Trying to organize my Twitter timeline, using unsupervised learning

Created 15 Nov 2017 04:47:06, last modified 15 Nov 2017 05:45:31

I'm a frequent user of Twitter, but I realize that among the major social networks it could be the hardest to get into. One of the big obstacles for me was that, as I followed more and more people representing my different interests, my timeline became an overcrowded mess with too many different types of content. For example, at one point I started following many tech-related accounts and comic book art-related accounts at the same time, and when I would go on Twitter I could never reasonably choose to consume content from only one of the groups.

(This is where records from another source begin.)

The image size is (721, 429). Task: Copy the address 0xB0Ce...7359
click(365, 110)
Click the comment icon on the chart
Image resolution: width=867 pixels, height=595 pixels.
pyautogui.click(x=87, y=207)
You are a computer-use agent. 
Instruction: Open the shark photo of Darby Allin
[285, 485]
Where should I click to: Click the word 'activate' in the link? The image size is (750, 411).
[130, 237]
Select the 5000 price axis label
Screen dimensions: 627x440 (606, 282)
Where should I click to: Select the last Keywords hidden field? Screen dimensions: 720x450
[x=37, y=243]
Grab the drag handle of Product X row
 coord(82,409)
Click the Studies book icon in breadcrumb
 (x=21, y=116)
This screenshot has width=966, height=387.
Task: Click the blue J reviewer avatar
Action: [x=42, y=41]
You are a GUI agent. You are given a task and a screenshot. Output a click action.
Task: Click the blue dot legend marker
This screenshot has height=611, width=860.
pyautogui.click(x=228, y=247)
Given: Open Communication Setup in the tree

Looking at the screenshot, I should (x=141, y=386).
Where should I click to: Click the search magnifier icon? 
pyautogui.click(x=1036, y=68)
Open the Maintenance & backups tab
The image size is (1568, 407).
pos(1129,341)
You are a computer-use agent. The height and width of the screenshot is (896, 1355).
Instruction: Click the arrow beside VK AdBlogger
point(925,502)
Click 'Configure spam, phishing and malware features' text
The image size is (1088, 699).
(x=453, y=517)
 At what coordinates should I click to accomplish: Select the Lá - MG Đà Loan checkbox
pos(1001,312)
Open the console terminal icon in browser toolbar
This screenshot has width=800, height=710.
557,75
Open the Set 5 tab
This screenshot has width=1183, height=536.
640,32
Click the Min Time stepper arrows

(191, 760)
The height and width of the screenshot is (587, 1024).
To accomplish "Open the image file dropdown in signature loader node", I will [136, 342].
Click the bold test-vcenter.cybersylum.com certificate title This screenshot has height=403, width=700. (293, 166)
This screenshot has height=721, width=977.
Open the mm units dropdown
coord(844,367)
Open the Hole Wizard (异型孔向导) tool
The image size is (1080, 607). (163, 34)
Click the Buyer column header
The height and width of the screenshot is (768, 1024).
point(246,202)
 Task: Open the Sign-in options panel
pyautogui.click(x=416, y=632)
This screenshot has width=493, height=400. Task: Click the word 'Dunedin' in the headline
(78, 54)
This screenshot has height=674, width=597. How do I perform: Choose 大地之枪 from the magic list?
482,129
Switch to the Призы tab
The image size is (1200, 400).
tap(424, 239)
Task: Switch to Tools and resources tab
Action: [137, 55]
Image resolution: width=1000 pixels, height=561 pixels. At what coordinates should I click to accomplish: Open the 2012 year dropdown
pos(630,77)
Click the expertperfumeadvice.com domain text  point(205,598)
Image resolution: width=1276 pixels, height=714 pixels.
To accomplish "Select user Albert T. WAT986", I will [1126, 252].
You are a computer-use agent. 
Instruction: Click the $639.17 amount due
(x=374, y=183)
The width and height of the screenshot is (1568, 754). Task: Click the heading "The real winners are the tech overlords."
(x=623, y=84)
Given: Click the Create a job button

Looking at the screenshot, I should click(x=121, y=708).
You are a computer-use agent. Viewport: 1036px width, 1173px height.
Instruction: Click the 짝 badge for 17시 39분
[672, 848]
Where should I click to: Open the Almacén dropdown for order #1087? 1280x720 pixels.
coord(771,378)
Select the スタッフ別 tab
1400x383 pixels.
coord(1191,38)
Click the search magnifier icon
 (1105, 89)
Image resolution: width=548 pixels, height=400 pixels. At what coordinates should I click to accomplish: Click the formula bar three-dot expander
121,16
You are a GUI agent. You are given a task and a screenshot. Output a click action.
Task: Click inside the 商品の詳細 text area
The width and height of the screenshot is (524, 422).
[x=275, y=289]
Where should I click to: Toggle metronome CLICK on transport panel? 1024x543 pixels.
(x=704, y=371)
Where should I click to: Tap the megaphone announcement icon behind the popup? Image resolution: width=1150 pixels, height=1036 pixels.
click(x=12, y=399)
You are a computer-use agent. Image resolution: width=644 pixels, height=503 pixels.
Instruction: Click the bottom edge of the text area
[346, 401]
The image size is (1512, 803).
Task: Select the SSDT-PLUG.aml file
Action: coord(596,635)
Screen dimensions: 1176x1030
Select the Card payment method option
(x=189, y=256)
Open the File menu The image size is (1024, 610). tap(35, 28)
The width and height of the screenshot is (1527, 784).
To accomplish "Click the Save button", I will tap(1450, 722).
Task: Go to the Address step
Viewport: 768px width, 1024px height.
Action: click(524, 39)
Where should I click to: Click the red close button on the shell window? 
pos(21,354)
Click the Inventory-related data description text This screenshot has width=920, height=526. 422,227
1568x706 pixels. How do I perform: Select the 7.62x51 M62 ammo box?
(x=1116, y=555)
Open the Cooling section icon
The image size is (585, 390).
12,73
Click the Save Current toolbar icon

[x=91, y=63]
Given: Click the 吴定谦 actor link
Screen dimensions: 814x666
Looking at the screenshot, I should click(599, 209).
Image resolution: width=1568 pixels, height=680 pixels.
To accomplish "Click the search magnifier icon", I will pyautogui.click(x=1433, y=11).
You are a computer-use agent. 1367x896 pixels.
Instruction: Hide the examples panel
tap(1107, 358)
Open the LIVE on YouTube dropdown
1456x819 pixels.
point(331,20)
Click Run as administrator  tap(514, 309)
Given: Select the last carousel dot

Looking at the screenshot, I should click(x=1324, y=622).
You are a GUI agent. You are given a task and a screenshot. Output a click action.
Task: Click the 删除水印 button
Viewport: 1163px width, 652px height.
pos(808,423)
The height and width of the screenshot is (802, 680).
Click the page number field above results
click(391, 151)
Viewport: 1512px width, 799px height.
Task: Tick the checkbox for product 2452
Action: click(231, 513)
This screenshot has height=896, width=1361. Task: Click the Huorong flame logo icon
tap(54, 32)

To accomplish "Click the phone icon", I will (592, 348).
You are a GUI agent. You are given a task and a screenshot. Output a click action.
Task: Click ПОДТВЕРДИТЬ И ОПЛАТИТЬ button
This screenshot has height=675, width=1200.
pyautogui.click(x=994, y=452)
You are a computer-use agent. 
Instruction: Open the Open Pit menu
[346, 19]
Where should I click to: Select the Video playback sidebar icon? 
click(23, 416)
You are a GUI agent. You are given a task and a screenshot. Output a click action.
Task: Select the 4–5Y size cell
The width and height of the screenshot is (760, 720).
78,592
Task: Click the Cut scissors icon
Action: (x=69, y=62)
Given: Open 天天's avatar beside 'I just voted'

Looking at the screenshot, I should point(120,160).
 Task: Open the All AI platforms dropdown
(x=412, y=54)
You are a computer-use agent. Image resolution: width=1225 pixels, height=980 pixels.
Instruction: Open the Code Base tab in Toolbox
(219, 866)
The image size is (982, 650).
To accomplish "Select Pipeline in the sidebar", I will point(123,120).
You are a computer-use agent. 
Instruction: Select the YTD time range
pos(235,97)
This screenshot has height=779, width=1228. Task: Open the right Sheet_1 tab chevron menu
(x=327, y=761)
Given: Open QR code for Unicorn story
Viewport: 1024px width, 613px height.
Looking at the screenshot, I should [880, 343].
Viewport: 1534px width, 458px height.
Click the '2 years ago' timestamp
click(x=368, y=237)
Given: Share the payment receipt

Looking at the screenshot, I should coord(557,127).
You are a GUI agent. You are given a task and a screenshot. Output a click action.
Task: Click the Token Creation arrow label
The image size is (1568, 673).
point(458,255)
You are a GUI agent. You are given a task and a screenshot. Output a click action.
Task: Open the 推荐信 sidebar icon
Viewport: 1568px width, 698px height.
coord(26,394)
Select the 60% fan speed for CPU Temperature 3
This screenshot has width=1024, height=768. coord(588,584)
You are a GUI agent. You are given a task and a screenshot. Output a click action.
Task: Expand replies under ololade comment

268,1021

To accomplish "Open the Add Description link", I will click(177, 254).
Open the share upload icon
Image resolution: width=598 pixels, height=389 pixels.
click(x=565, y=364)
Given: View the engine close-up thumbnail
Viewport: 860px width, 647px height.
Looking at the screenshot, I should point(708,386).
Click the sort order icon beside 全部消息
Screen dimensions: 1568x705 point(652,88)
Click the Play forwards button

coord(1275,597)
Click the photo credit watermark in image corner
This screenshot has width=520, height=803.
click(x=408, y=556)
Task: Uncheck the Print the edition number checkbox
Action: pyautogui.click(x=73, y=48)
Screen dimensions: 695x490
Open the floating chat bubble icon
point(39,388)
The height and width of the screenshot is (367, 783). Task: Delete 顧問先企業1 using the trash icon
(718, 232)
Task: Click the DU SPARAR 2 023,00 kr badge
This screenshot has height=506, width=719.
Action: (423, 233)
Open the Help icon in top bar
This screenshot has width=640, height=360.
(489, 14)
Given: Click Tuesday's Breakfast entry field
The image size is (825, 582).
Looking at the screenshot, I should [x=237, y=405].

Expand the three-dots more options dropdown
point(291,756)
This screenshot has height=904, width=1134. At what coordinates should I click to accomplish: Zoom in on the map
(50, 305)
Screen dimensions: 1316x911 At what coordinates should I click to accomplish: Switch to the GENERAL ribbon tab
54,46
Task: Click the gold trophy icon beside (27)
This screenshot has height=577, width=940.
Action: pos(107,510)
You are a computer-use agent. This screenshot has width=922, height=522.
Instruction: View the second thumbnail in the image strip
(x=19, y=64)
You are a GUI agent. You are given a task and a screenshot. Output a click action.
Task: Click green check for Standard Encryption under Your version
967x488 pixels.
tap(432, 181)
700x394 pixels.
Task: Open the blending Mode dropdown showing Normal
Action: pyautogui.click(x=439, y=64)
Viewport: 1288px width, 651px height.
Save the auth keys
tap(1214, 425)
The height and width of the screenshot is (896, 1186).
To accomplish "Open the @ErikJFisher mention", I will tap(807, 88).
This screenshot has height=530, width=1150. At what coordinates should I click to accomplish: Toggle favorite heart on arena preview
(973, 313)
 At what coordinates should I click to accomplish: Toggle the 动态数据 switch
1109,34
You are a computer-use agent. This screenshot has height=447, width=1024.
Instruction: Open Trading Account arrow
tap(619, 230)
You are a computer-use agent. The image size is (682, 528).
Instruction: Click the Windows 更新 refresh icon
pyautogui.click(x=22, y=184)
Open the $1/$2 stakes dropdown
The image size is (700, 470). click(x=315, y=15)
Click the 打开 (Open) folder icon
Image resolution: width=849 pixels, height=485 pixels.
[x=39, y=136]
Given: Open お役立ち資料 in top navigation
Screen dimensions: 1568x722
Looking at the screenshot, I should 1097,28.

drawing credit goes to u/Sinyuri

Even after learning to adapt to this, I still thought that it would be nice to be able to detect distinct groups among the twitter accounts that I followed. The impetus to finally start a project about this came when I started using cluster analysis algorithms in my machine learning class - the algorithms used seemed to be exactly the right idea for this kind of community detection. With that I set off on the task to collect and analyze the data from my own Twitter follow list, with clusters!

The work I've done since then is still in progress (mostly because the results I'm getting aren't that great yet), and as I make more progress I'll be making more posts about it!

All the code is available on Github.

More details below!

The simplest aim: data representation of a Twitter account

To set up the clustering, there has to be a way to represent each twitter account in my follow list in some form that can be analyzed. For this project, I decided to identify a Twitter account purely by the other accounts that they follow. I represent this in a vector representation that is just like a row of an adjacency matrix for a graph. This graph has a "central" account, and we build up the graph based on who that central account follows -- these are what we'll call the accounts of interest. These accounts of interest each follow other accounts (including some of each other), and we're interested in these accounts, too — we'll call these the accounts to examine.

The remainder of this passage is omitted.